What we do know is this: The majority of this board supports taking that next step. Here's why:
If Fort Collins is serious about being a place of equity and inclusivity where all schoolchildren can access the same learning tools at home, where workers can effortlessly telecommute instead of adding to Interstate 25 gridlock, and where shut-in and disabled residents can afford a vital link to the outside world, the city has ample incentive to offer its own gigabit internet service to a growing population with increasingly diverse needs.
A yes vote on 2B will give the city the opportunity, at City Council's direction, to establish broadband policies that private-sector providers have little incentive to implement due to their reliance on coaxial cable and reasonable focus on profitability.
Private-sector broadband has served Fort Collins well, aside from shared gripes about customer service. But bringing the city's triple-bottom-line approach to broadband changes the conversation about what is possible.

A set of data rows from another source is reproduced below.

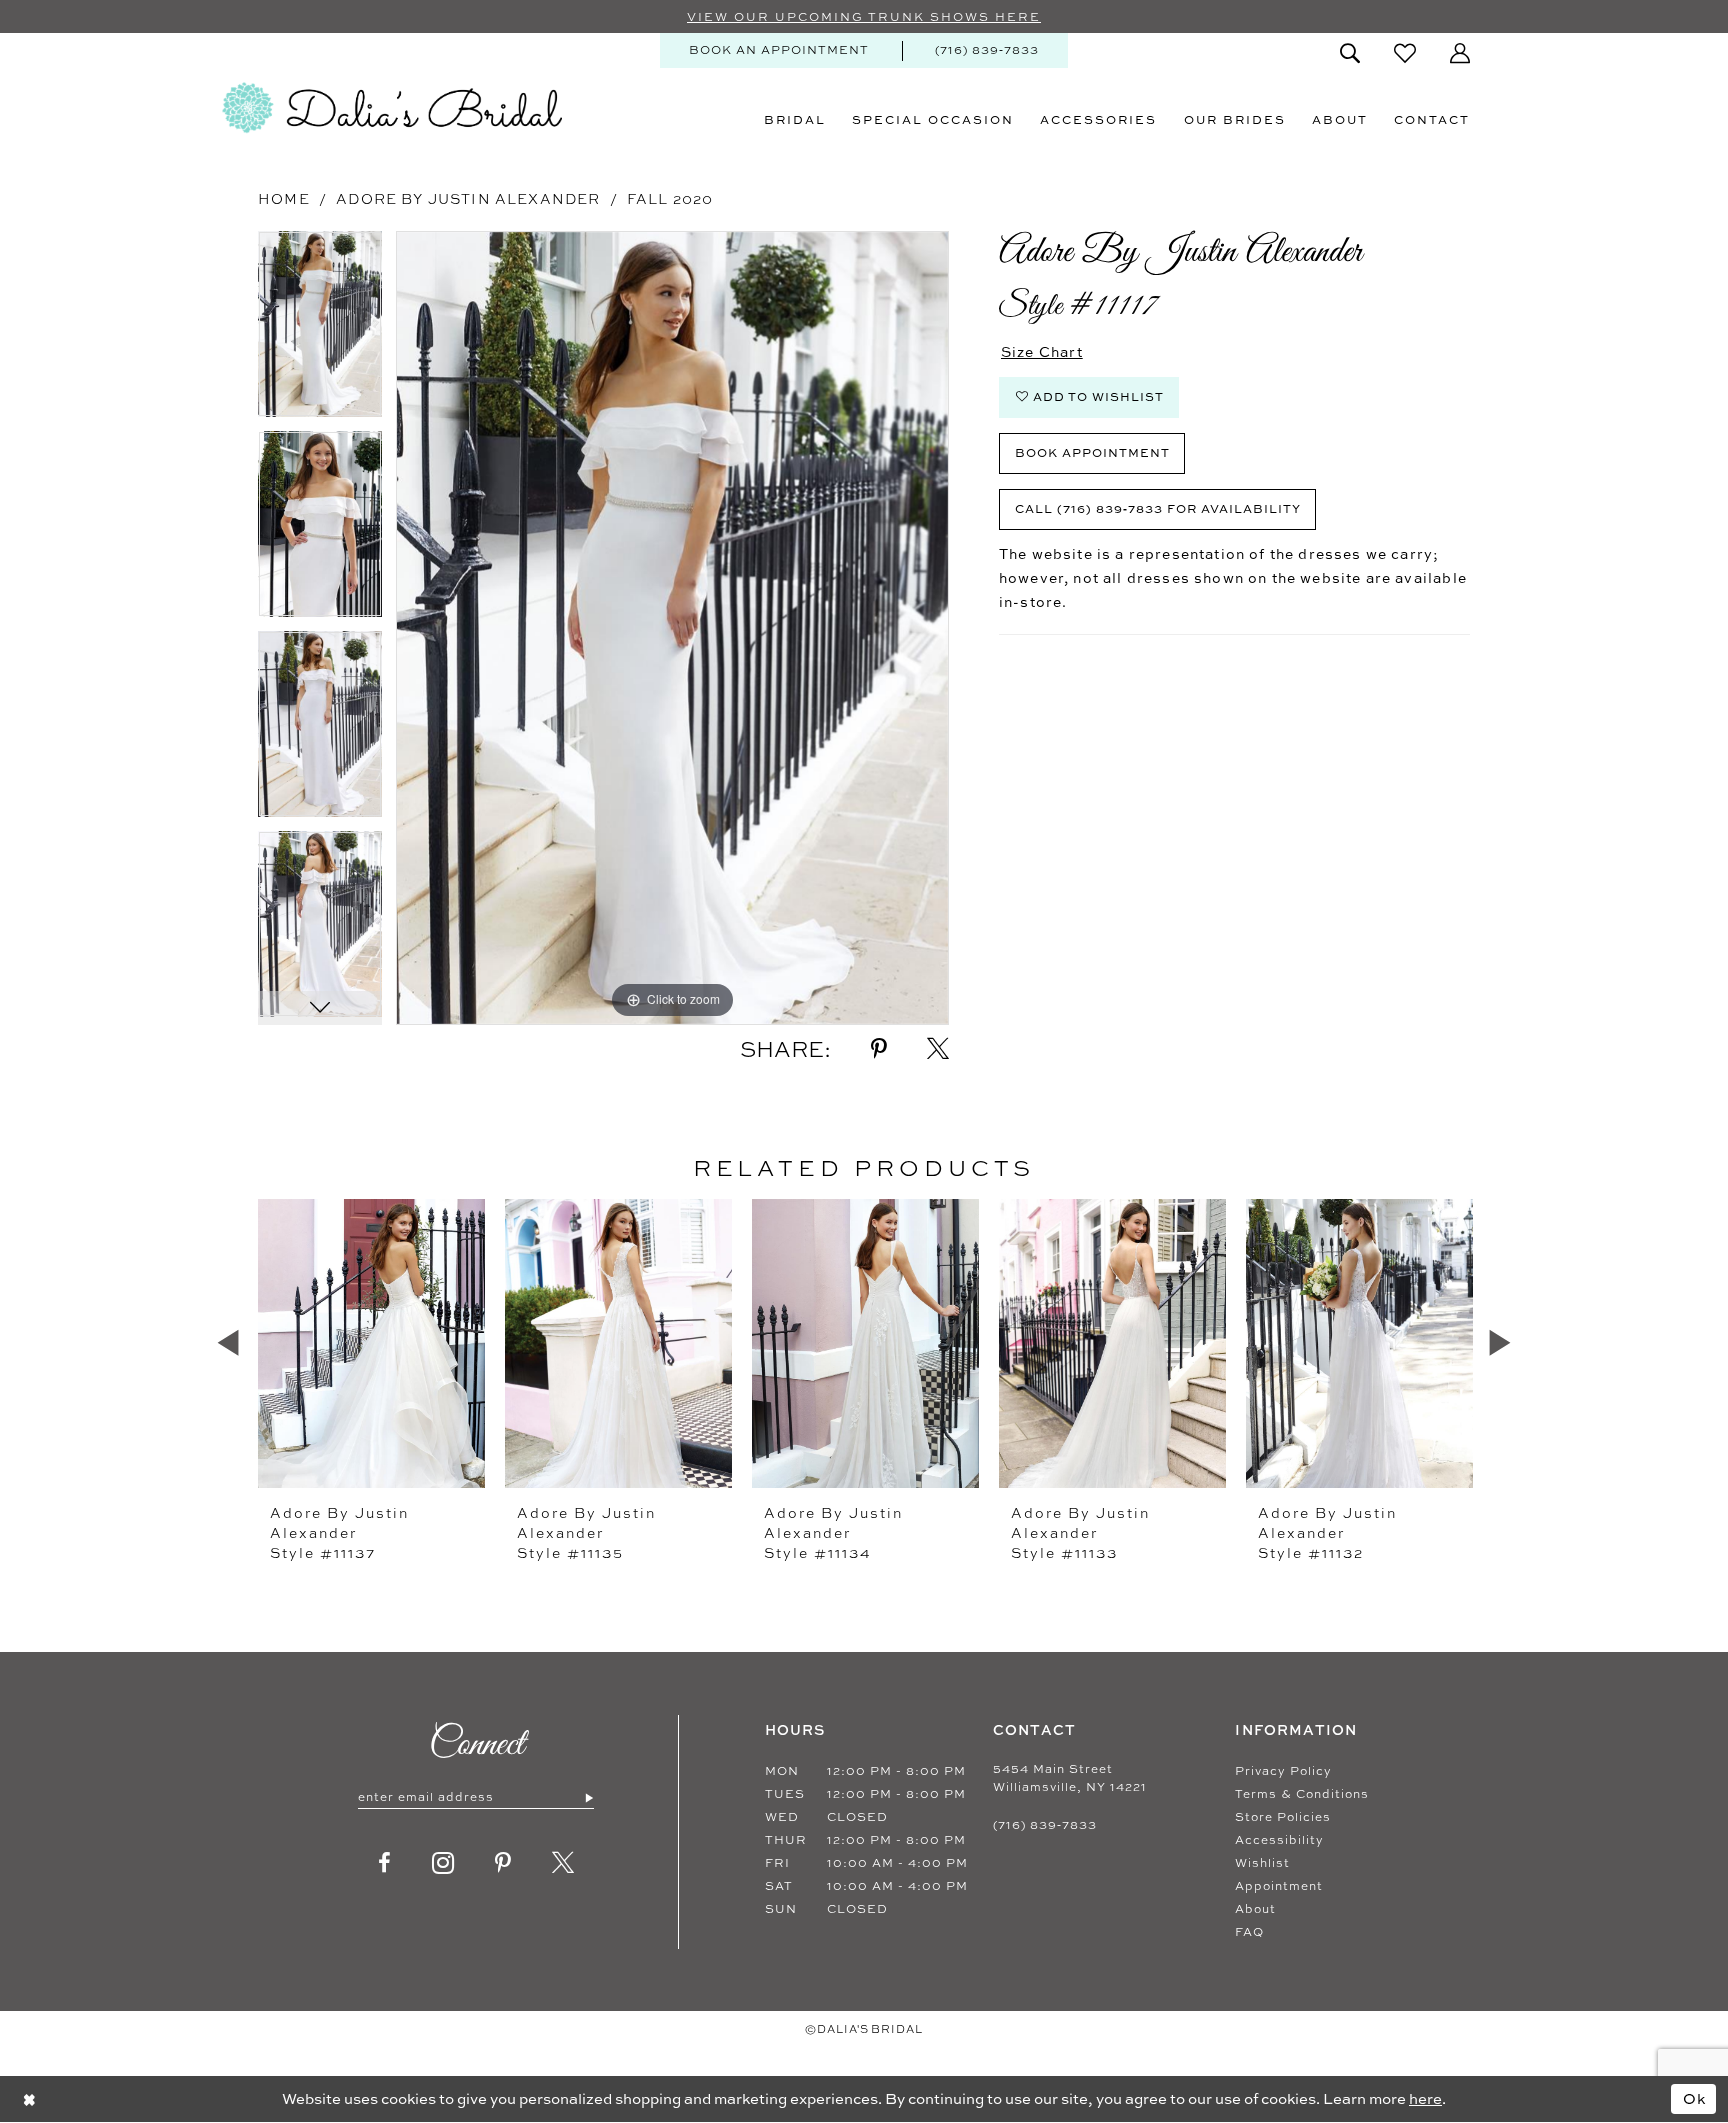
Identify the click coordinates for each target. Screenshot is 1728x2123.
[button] (1460, 53)
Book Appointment (1092, 452)
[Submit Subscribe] (588, 1797)
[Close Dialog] (29, 2098)
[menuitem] (779, 50)
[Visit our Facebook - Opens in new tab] (385, 1863)
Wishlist (1262, 1863)
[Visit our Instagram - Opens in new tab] (443, 1863)
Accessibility (1279, 1840)
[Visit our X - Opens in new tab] (563, 1863)
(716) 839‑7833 (1045, 1825)
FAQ (1249, 1932)
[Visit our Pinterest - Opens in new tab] (503, 1863)
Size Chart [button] (1042, 351)
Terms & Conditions (1302, 1794)
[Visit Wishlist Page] (1405, 53)
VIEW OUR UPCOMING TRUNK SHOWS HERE (864, 17)
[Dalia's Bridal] (392, 108)
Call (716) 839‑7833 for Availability (1158, 508)
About (1255, 1909)
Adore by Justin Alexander (468, 198)
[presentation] (371, 1343)
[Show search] (1350, 53)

Instead of being a profit-driven service, Fort Collins broadband has the potential to be the type of barrier-busting community connector that the city's MAX bus rapid-transit system has become.
Construction of the system isn't expected to start until 2019. In the year that Fort Collins will spend finalizing its plan, it should:
Pursue a true "retail plan" that gives the city the most direct control over the service offered. Fort Collins Utilities has a proven track record of providing quality service and value — themes that will be critical for a broadband utility.

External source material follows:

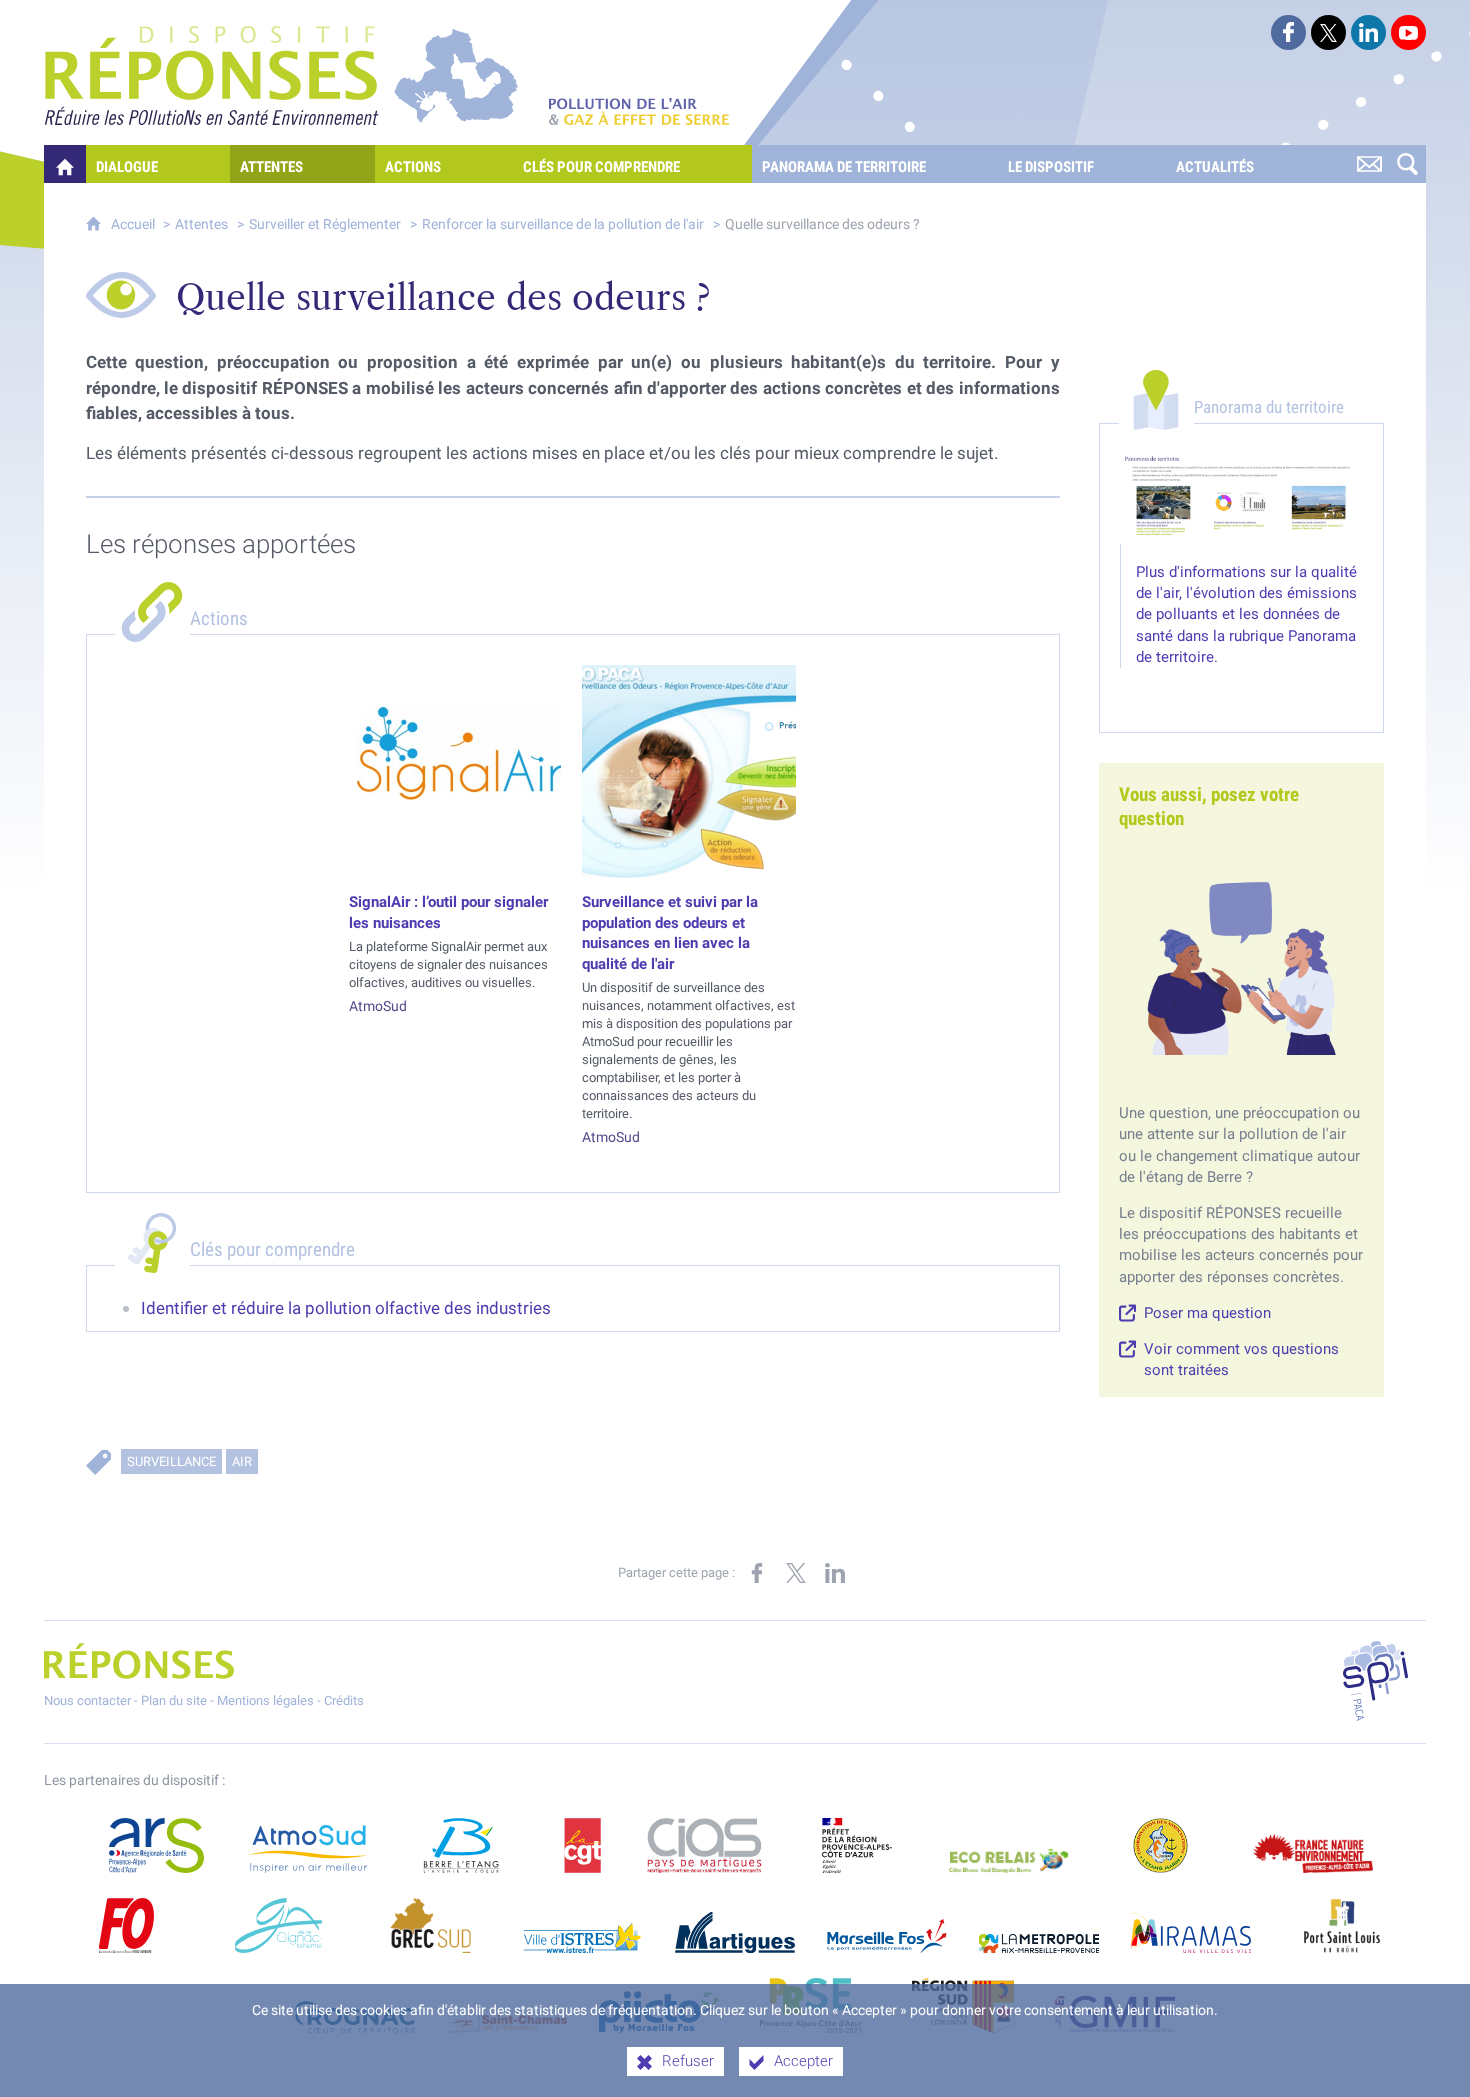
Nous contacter (87, 1700)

Build a robust network of early residential and business adopters by taking a page from the city of Longmont's playbook and providing incentives for those who sign up early — and for those who remain loyal in ensuing years.
Establish a low-cost level of service for families who qualify for housing assistance through Housing Catalyst and for families of schoolchildren who qualify for free and reduced-price meals at public schools within the city's growth management area.

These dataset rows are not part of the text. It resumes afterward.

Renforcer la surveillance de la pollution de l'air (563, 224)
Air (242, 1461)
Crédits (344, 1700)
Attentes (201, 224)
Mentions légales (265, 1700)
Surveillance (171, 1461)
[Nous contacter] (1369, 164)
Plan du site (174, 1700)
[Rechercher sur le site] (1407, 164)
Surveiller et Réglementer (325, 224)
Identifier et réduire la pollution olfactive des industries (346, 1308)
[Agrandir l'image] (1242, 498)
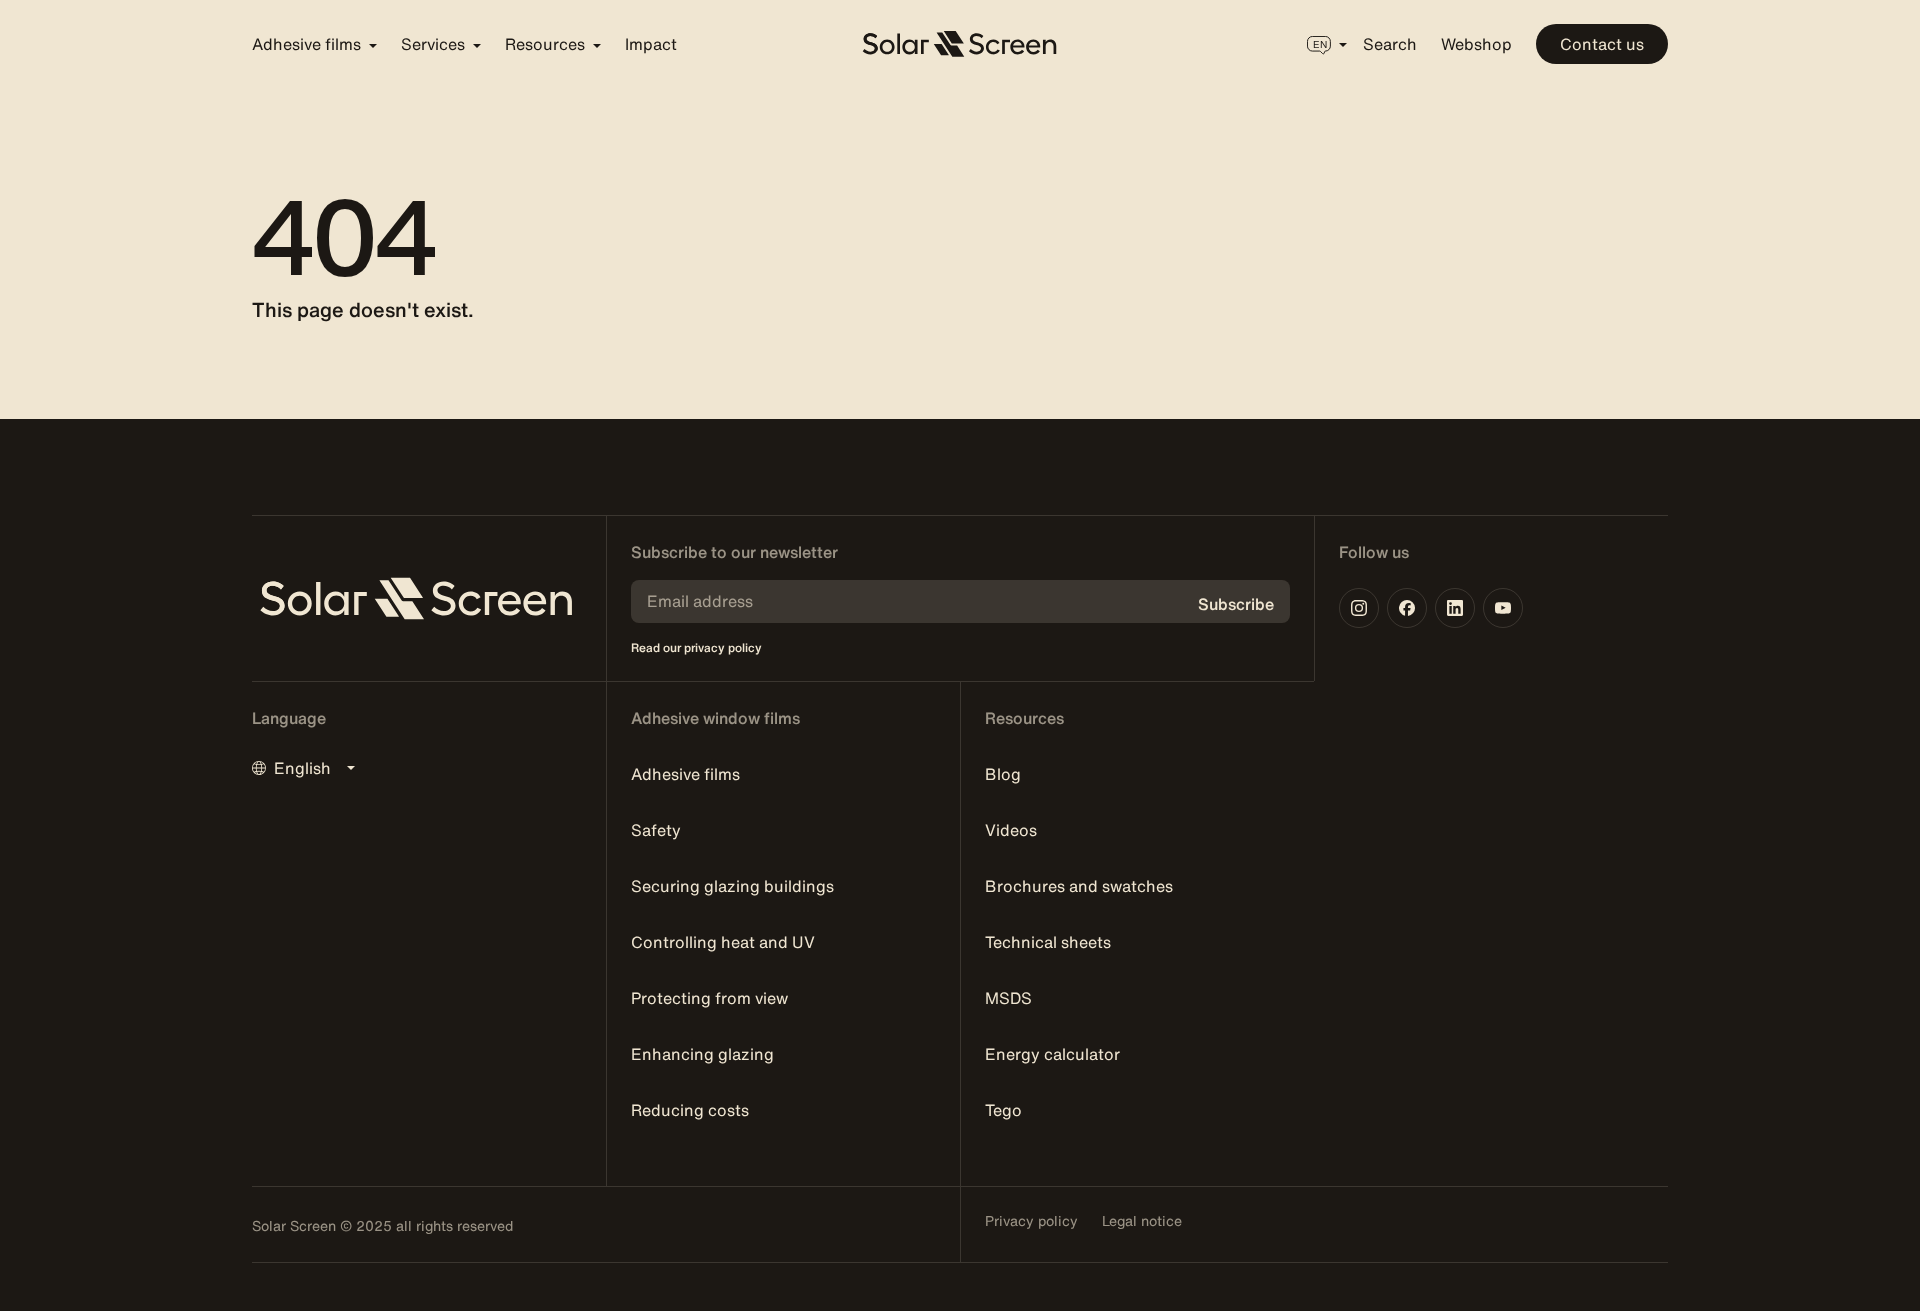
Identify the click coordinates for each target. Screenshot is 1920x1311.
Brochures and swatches (1079, 886)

Most importantly, with up to $150 million of voter-approved debt on the line, the city must ensure that broadband service eventually pencils out. Based on revenue and sign-up projections, supporters say municipal broadband will start paying for itself after 14 years, giving Fort Collins Utilities an estimated $27 million in new revenue in year 15.
That's money that could be used upgrade the city's broadband infrastructure — no system is "future-proof," regardless of what anybody tells you — or support other utilities operations.
City utilities customers stand to lose, however, If those estimates don't come to fruition. An additional $17 on utilities customers' monthly bills for the life of bond repayments is a pill no resident should have to swallow for a misguided decision to jump into a new realm of operations.
Even with a yes vote this November, City Council will have the option to pull the plug on municipal broadband in the coming year. It should use that option as necessary.
But in order to avoid that, City Council and city staff must spend the next year vetting all assumptions around this plan and ensuring that the city's "take rate" — the rate of which residents sign up — will mirror Longmont's 51 percent rate for NextLight broadband service sooner than later.
There's reason to believe that Fort Collins can replicate, or even exceed, Longmont's success in the realm of municipal broadband. Fort Collins has a young, well-educated population that prides itself on technological savvy and entrepreneurship — areas that stand to benefit from stable, high-speed internet service.
Fort Collins prides itself on the pursuit of being world-class.
If the city can successful combine the audacity to believe that it can succeed where others have failed with another year of sound planning before giving municipal broadband the go-ahead, its establishment of a broadband utility that allows its businesses and residents to more freely and efficiently share information would certainly be a world-class endeavor.